Does fuel have a shelf life? I’ve got gallons of trinity monster fuel back from back in the day stored in airtight metal cans. I’ve read airplane guys do it all the time.
Also I’ve got some newer traxxas fuel. Can mix that with a better fuel or best to toss?
It's not a good idea to mix different glens of fuel together as it will change the oil content and Nitro content to unknown measurements. Trinity monster fuel was last sold about 16 years ago if it's not separated or cloudy you could try to run some of it and just see how it goes. I have had fuel sit 5 years no problem
Can you test 20percent rc fuel 5l in 25l petrol car please
You mean running nitro fuel in a gasoline car?
What about boat motors inboard and outboard. Water cooled
I think boats run higher nitro like 40% and like 16% oil or something. If I have zero experience with boat since nobody in my area has them. Never worked on one
Thanks, it's been 40yrs or so my brother and I had a Scarab with a 7.5cc K+B I think outboard and I was having great memories of it. Thinking about getting back into it again. I've got no idea what catalogs I might need to get started.

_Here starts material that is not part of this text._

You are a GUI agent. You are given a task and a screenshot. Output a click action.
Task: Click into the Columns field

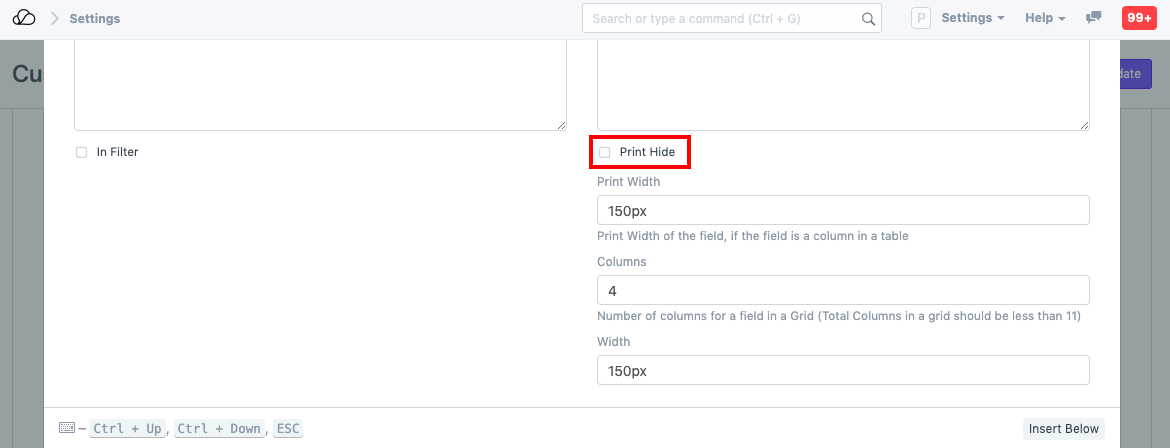pos(842,290)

@@dirankoroghlian4202 Go on Facebook and look up the Nitro rc enthusiast group There is a couple of boat guys and there I have seen recently it's a good group I'm one of the admins
Thanks again
Just got an Associated RC10GT2! I'm so excited! Been over 10 years since I've driven a nitro RC :D Thanks for the awesome video!
Nice! And you're welcome I have a handful of old RC10GT's they are a lot of fun
I just got 2 gallon of byron 33% 16 oil very cheap... I use it in my novarrosi engine run very strong and cold easy tune I love its
3% nitro doesn't do much is you go with 30/8 it will blow the doors off the stuff you have now more oil more heat less power keep that in mind anything past 12% oil is just a downgrade a lot of people freak out about 8% oil and don't realize that still 10:1 mix lots of oil there less oil better tuning better performance cooler temperature longer engine life
Can I add this Byron's rc race fuel to my race car 66 Chevy chevelle 454 4-speed! Haves a big cam.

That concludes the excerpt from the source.